**Data to examine**:
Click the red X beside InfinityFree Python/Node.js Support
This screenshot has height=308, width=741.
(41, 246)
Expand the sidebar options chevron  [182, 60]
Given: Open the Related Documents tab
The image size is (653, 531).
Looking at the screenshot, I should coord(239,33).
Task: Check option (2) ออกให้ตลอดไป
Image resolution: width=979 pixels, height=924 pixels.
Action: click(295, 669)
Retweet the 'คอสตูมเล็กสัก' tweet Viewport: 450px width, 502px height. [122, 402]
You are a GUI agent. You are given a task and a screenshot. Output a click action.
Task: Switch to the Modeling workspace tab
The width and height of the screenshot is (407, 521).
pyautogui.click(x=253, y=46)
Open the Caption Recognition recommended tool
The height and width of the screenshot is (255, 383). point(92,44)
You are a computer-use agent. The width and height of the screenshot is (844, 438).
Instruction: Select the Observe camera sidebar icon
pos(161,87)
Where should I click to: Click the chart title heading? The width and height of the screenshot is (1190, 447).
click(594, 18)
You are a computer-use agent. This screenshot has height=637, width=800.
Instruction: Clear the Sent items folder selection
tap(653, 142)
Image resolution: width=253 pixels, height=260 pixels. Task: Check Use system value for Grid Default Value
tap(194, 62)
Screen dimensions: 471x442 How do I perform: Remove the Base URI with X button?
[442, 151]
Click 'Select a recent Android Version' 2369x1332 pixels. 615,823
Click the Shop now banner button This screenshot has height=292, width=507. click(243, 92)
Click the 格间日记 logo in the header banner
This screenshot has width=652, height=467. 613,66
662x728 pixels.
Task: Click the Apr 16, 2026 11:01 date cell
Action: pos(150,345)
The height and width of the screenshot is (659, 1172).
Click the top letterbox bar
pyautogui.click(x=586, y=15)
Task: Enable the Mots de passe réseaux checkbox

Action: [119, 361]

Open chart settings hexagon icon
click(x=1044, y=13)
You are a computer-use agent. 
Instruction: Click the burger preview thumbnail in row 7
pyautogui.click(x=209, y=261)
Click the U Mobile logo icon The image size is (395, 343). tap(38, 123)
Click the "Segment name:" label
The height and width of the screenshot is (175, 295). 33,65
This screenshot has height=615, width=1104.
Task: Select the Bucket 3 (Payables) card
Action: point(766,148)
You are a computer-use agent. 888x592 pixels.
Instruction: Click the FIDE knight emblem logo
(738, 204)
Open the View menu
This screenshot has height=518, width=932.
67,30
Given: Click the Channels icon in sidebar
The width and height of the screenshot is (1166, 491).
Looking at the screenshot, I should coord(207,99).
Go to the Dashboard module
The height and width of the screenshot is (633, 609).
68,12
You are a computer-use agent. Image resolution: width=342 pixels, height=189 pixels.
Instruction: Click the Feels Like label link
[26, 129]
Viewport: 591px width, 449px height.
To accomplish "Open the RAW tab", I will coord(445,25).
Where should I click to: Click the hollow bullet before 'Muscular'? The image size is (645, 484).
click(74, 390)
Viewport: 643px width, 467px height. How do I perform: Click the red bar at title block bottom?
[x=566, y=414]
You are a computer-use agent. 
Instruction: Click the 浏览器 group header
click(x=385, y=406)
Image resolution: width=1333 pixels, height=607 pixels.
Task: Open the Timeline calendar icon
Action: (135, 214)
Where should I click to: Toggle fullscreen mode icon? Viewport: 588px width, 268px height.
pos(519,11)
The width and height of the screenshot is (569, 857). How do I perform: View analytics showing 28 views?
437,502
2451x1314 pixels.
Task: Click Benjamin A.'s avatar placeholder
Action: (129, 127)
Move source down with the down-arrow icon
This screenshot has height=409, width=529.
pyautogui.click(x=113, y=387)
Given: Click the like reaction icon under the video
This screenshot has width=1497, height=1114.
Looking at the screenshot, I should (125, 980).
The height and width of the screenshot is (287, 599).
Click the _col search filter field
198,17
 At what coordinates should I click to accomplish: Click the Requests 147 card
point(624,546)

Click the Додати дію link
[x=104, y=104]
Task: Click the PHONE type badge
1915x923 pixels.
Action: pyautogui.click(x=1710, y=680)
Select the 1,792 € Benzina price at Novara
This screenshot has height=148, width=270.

**Task goal**:
If a line in the material above contains "agent", show that line.

**Response below**:
You are a GUI agent. You are given a task and a screenshot. Output a click action.
You are a computer-use agent. The width and height of the screenshot is (844, 438).
You are a computer-use agent. This screenshot has height=637, width=800.
You are a computer-use agent. 
You are a computer-use agent. 888x592 pixels.
You are a computer-use agent. Image resolution: width=342 pixels, height=189 pixels.
You are a computer-use agent. 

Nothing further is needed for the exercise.